Eskişehir’deki madencilik alanında yapılan keşiflerden de bahseden Cumhurbaşkanı Erdoğan, "Bugün sizlerle iki önemli projenin sevincini daha paylaşacağız. Birincisi, ülkemizin madencilik alanındaki en önemli yatırımlarından biridir. Eskişehir son 5 yılda ürettiği bor cevheri ile ülkemize 2 milyar dolar gelir sağladı. Bu süreçte Eti Maden, Eskişehir 700 milyon liralık yatırım yaptı. Kırka’da yıllık 10 ton üretim yapan pilot lityum karbonat tesisini 2020’de hizmete açmıştık. Bu tesiste üretilen lityum, mühendislerimizin 3 yıllık emeğinin ürünüdür. Bandırma’daki tesisle birlikte ülkemizin ihtiyacının yaklaşık yarısını üretebilir hale getirdik. Artık cep telefonlarında, tabletlerde, diz üstü bilgisayarlarda, bir otomobilin ötesinde yüksek teknoloji ürünü bir akıllı cihaz olan Togg’da kullanılan lityum bu tesislerde üretiliyor. Eskişehir Beylikova’da keşfettiğimiz 694 milyon ton nadir toprak elementi rezervimizi işleyecek pilot üretim tesisinin açılışını da bugün yapıyoruz. Bu madenlerin enerjiden savunmaya, kimyadan cam ve seramik üretimine kadar geniş bir kullanım alanı var. Bunlar öyle stratejik ürünler ki, Amerika ile Çin arasındaki ekonomik çekişmenin en önemli unsurlarından birini oluşturuyor.
Açılışını yaptığımız pilot tesis yılda bin 200 ton işleyerek işe başlayacak. Hemen ardından yıllık üretimi 570 bin tona çıkaracak yeni bir tesis kuracağız. Ayrıca, bu yıl içinde Eskişehir’e 501 milyon liralık yatırımla 3 yeni bor işleme tesisi daha kazandıracağız. Nadir toprak elementi tesisimizin ülkemize ve şehrimize hayırlı olmasını diliyorum. İkinci müjdemiz, ülkemizin ilk yerli elektrikli lokomotifi ve altyapı sistemlerinin imalatı ve montajı tamamlanarak test ve sertifikasyonuna başlanmasıdır. Önümüzdeki 10 yıl içinde ihtiyaç duyacağımız 500 lokomotifi burada üreteceğiz.
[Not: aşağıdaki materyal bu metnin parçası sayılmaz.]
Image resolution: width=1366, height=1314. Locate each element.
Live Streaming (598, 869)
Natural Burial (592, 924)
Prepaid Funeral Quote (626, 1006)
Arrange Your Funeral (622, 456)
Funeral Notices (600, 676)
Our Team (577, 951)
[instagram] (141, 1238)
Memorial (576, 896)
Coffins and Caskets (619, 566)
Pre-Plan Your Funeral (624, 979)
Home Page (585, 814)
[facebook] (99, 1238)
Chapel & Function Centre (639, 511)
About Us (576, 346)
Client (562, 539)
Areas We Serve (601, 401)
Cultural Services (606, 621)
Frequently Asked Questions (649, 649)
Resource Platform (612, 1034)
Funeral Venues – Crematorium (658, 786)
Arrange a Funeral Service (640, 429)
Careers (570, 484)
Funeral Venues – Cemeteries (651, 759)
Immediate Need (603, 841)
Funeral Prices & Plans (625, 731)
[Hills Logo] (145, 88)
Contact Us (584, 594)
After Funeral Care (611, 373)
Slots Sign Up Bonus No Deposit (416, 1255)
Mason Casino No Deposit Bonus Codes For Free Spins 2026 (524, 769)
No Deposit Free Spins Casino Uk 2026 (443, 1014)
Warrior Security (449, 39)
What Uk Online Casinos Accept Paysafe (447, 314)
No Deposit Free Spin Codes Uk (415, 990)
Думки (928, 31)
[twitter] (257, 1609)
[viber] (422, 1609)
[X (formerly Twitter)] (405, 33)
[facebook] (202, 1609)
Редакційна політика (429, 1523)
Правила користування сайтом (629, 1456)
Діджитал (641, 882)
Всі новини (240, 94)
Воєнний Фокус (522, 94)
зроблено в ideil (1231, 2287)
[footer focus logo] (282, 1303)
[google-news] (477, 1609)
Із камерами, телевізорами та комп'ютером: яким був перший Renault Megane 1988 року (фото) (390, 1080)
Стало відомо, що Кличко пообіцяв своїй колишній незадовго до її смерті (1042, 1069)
Ülkemize 1,5 milyar Avro’luk katma değer kazandıran bu projenin ilk hareket testine biraz sonra canlı bağlantıyla şahitlik edeceğiz. Bu projeyle ülkemize yeni bir değer kazandıran Eskişehir’i, Devlet Demiryollarını, TÜBİTAK’ı ve özel şirketlerimizi tebrik ediyorum. Eskişehir lokomotif üretimi, akülü manevra aracı imalatı, döner köprü imalatı, araç taşıma vagonu geliştirilmesi gibi birçok yeniliğe bizim dönemimizde imza attı. Tüm bu yatırımlarla Eskişehir’e değer katan, yeni yatırımlarla yeni değerler kazandırmayı sürdürüyoruz. Bu çerçevede TURASAŞ ve URAYSIM yatırımlarıyla Eskişehir’i raylı sistemler teknolojilerinin de merkezi haline getiriyoruz. Eskişehir sanayisinde üretilen ürünlerin, Gemlik limanına ulaştırılmasını sağlayacak raylı sistemin inşasına da yakında başlıyoruz. Kardeşlerim bu Bay Bay Kemal, bir zamanlar SSK’nın başında değil miydi? Başındaydı. Unutmayın, Kanuni ne diyor? ‘Halk içinde muteber nesne yok devlet gibi, olmaya devlet cihanda bir nefes sıhhat gibi.’ Ya Bay Bay Kemal sen SSK’nın başındayken, hastanelerimizde maalesef rehineler vardı. Rehin alınanlar vardı. Sen bunların hesabını bu millete, rabbimize nasıl vereceksin. 14 Mayıs bunların hesabını sorma zamanıdır. İhmal etmeyin” ifadelerini kullandı.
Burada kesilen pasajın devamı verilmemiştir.